Range to output from the entries below: the line containing "abril (211, 456)" through the line containing "mayo (212, 449)". Set it down exactly, ends included, nothing else.

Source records
━━━

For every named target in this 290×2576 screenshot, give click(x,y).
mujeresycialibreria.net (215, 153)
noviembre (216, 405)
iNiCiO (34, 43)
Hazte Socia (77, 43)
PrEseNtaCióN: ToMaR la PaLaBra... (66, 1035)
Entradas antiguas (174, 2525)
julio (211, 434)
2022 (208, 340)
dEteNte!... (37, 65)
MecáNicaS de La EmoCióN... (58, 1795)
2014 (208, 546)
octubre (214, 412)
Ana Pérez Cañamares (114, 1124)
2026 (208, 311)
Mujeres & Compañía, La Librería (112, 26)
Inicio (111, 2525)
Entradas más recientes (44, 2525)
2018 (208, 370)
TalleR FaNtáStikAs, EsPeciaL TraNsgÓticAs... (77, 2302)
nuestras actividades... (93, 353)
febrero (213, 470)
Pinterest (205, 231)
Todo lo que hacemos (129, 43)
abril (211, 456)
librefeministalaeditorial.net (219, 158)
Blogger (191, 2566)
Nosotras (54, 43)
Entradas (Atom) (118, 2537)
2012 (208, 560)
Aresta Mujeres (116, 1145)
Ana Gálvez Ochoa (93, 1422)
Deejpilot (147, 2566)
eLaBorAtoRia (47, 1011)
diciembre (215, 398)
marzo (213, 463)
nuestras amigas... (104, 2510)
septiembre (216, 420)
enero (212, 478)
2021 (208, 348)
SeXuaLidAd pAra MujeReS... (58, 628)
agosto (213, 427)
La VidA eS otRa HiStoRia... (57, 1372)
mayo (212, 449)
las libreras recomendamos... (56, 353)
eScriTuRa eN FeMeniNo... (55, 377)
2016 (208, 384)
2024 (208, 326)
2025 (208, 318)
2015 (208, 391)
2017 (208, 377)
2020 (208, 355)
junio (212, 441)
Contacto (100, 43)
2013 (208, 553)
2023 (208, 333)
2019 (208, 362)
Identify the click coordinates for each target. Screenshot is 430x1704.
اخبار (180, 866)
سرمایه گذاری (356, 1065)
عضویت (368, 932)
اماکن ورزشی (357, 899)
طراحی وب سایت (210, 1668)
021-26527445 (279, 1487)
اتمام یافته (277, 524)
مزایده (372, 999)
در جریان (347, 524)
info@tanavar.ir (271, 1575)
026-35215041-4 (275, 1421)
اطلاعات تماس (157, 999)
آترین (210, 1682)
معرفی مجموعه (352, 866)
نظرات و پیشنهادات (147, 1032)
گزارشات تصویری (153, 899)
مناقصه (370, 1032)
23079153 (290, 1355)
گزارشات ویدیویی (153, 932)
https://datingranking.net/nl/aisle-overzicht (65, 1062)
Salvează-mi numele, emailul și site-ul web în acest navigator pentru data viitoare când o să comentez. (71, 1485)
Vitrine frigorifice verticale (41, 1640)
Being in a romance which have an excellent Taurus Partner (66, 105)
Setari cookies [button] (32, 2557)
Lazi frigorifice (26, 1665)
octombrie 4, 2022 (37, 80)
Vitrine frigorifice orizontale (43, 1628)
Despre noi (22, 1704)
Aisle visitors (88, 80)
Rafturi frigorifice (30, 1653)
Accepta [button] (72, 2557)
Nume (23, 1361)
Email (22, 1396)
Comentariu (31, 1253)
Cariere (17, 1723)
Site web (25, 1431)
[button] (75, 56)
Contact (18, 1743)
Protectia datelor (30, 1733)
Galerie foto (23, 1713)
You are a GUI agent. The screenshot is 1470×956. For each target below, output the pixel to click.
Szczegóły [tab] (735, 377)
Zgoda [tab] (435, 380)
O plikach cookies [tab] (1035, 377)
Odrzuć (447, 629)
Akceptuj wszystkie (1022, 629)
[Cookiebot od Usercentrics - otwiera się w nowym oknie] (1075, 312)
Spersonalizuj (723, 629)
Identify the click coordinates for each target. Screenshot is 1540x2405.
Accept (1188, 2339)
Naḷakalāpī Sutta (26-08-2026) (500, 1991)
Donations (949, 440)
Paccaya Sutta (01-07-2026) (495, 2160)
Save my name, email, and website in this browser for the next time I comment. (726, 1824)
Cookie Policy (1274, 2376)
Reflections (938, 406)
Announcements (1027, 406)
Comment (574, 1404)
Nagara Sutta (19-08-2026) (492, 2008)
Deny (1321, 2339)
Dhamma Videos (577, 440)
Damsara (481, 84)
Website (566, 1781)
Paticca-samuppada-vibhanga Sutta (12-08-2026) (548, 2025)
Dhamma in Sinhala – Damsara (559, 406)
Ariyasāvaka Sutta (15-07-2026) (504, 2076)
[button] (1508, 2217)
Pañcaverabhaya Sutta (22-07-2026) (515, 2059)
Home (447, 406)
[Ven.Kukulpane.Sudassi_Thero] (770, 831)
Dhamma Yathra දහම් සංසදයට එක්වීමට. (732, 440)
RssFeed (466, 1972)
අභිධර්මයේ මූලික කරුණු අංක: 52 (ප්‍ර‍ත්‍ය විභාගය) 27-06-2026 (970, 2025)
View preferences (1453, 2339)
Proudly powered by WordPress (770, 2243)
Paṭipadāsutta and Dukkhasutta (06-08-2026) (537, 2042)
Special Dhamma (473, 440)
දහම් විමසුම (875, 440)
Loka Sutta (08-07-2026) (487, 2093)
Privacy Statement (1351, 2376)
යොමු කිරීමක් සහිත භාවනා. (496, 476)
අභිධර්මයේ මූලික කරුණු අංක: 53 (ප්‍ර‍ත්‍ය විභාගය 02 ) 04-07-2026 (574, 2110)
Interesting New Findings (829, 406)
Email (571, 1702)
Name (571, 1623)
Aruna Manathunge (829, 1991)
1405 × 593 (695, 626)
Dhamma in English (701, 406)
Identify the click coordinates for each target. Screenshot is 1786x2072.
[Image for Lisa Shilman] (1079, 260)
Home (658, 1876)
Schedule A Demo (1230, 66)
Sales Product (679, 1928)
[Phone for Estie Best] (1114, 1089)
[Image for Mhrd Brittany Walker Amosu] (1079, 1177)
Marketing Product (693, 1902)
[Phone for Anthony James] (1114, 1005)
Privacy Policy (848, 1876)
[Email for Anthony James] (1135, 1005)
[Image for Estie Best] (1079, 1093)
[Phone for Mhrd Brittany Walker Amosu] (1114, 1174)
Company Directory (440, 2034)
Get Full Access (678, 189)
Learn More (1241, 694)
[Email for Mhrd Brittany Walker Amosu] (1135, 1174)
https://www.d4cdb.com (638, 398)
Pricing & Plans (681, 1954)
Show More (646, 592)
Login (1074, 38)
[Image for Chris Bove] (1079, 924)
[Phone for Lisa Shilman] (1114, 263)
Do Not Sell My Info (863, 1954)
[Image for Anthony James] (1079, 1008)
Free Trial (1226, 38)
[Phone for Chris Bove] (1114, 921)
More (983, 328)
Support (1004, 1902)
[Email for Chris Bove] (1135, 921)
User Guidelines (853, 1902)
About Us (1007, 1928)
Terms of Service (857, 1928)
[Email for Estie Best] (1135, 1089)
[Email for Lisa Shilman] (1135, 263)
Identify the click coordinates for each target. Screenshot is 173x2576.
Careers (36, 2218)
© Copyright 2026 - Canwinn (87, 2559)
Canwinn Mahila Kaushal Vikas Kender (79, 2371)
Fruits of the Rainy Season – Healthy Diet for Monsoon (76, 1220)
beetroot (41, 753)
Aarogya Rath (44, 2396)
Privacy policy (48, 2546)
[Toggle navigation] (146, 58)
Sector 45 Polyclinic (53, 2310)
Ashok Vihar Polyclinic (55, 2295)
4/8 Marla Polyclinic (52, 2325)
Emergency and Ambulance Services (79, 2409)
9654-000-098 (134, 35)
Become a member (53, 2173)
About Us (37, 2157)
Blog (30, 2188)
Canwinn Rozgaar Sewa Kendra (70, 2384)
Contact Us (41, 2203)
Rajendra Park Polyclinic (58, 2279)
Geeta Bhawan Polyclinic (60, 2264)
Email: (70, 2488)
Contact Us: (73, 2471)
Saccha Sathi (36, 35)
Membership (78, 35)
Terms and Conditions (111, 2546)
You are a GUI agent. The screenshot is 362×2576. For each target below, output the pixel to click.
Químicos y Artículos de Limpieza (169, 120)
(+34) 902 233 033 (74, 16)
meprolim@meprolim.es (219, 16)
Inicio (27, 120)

━━━

Solution to this exercise:
abril (211, 456)
librefeministalaeditorial.net (219, 158)
Blogger (191, 2566)
Nosotras (54, 43)
Entradas (Atom) (118, 2537)
2012 (208, 560)
Aresta Mujeres (116, 1145)
Ana Gálvez Ochoa (93, 1422)
Deejpilot (147, 2566)
eLaBorAtoRia (47, 1011)
diciembre (215, 398)
marzo (213, 463)
nuestras amigas... (104, 2510)
septiembre (216, 420)
enero (212, 478)
2021 (208, 348)
SeXuaLidAd pAra MujeReS... (58, 628)
agosto (213, 427)
La VidA eS otRa HiStoRia... (57, 1372)
mayo (212, 449)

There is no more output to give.